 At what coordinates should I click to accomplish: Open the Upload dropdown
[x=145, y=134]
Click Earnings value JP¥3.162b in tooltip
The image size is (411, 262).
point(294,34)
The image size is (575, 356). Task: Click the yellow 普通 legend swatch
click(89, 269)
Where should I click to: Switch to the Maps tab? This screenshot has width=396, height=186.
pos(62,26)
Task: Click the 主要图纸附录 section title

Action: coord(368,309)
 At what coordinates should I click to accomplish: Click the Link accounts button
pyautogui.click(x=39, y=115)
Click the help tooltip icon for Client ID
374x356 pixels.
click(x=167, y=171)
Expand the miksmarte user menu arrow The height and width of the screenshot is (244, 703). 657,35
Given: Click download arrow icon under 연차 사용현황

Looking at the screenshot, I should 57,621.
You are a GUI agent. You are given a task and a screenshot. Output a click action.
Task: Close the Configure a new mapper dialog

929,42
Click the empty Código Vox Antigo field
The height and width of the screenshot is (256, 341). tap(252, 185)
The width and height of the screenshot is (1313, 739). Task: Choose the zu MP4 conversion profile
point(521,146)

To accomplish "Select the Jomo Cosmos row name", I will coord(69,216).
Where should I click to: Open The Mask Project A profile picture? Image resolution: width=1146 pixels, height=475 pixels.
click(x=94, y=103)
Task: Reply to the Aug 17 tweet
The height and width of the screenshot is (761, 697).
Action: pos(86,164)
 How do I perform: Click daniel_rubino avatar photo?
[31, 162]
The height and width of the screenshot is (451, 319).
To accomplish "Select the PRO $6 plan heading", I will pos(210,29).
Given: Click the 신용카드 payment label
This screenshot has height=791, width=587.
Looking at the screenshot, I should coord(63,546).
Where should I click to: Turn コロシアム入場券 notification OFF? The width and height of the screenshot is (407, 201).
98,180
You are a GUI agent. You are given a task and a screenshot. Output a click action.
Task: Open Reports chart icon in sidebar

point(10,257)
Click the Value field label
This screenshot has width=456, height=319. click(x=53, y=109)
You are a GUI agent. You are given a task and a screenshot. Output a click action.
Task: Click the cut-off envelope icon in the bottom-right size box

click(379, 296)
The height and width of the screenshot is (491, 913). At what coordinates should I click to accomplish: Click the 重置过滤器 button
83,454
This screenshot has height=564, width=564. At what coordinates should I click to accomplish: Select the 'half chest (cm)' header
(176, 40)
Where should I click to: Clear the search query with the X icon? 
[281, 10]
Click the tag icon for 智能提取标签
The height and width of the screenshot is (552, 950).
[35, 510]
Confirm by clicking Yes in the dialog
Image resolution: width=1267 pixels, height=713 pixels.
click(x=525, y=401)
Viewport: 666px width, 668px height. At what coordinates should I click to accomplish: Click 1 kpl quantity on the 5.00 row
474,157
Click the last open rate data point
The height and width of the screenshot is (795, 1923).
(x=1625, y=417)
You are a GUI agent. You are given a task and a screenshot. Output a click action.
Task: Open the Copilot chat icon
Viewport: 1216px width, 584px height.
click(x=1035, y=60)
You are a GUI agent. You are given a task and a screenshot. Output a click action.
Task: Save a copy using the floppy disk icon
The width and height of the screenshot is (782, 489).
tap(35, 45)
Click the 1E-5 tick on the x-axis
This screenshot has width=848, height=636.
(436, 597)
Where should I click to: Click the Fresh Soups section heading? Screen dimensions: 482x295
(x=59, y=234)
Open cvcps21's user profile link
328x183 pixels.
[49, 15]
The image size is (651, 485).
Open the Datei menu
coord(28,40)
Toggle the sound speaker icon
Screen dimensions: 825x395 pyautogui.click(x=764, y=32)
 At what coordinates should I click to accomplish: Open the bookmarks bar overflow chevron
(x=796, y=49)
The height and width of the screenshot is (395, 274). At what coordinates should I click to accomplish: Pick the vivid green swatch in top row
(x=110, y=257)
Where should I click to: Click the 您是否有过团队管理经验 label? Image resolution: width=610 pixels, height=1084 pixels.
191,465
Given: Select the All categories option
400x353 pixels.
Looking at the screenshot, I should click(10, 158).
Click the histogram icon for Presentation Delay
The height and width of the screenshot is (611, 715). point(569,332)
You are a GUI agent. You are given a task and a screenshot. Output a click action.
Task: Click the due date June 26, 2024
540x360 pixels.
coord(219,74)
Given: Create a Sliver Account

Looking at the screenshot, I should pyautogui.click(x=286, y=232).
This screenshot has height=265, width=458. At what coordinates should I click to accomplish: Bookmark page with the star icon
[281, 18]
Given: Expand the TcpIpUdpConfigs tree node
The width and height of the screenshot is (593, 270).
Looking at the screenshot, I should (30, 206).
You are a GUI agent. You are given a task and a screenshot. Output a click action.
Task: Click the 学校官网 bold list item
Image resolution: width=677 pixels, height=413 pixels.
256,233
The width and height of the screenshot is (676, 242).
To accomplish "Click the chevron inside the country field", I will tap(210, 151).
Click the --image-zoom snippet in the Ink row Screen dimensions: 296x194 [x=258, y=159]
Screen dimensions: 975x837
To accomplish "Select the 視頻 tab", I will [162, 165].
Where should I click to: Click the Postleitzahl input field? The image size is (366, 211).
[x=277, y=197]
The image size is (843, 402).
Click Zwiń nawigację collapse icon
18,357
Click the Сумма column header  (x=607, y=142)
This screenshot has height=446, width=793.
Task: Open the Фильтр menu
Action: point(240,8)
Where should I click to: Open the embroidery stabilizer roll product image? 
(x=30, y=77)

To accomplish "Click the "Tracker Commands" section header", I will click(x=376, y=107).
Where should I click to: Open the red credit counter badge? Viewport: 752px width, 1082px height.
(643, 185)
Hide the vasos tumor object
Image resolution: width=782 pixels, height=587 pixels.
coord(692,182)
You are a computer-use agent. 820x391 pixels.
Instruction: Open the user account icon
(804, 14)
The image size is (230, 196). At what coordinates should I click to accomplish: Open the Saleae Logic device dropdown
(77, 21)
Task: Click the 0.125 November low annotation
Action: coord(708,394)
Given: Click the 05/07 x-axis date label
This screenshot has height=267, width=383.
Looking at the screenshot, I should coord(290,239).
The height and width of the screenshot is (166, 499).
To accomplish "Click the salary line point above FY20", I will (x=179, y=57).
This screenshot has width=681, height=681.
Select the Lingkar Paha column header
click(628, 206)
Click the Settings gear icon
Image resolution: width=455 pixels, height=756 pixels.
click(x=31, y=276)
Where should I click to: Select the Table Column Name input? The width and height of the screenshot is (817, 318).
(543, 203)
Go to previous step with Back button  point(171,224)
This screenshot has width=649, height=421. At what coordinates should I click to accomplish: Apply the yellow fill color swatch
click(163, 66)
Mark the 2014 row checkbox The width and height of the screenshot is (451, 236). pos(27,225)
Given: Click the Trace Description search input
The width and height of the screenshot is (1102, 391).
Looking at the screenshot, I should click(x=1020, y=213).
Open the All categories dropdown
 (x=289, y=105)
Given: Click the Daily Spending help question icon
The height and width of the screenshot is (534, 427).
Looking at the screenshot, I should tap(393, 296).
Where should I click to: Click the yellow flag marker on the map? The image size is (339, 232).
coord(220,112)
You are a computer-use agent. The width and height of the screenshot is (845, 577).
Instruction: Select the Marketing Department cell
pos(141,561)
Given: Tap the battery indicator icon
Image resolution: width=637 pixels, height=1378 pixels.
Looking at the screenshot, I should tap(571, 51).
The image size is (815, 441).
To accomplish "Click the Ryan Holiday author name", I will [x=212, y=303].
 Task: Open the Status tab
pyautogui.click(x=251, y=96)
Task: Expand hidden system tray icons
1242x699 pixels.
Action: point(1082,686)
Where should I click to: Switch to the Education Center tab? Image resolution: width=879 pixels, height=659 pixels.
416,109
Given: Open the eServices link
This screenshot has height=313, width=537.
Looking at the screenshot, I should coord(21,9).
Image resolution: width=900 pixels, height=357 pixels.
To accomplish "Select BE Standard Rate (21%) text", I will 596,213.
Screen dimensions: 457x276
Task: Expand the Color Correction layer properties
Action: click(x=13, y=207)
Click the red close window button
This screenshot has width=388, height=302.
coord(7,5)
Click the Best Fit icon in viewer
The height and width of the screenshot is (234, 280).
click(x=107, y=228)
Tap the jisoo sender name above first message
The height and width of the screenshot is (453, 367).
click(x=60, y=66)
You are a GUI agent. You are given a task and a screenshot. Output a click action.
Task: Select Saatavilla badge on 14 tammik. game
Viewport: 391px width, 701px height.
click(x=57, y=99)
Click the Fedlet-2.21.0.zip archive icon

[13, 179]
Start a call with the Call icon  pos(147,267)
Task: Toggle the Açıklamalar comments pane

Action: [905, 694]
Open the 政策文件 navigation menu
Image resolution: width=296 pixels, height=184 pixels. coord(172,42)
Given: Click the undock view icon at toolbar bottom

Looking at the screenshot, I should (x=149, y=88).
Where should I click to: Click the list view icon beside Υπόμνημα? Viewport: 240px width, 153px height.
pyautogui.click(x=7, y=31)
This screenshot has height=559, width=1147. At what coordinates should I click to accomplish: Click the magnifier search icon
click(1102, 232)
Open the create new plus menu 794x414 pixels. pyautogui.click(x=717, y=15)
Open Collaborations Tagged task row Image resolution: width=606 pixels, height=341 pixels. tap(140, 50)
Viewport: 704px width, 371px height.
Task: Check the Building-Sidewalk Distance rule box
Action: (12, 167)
::::
■ Brief: Which lines of the data include the string "above"? Copy each of them.

■ Exercise response:
To accomplish "Click the salary line point above FY20", I will (x=179, y=57).
Tap the jisoo sender name above first message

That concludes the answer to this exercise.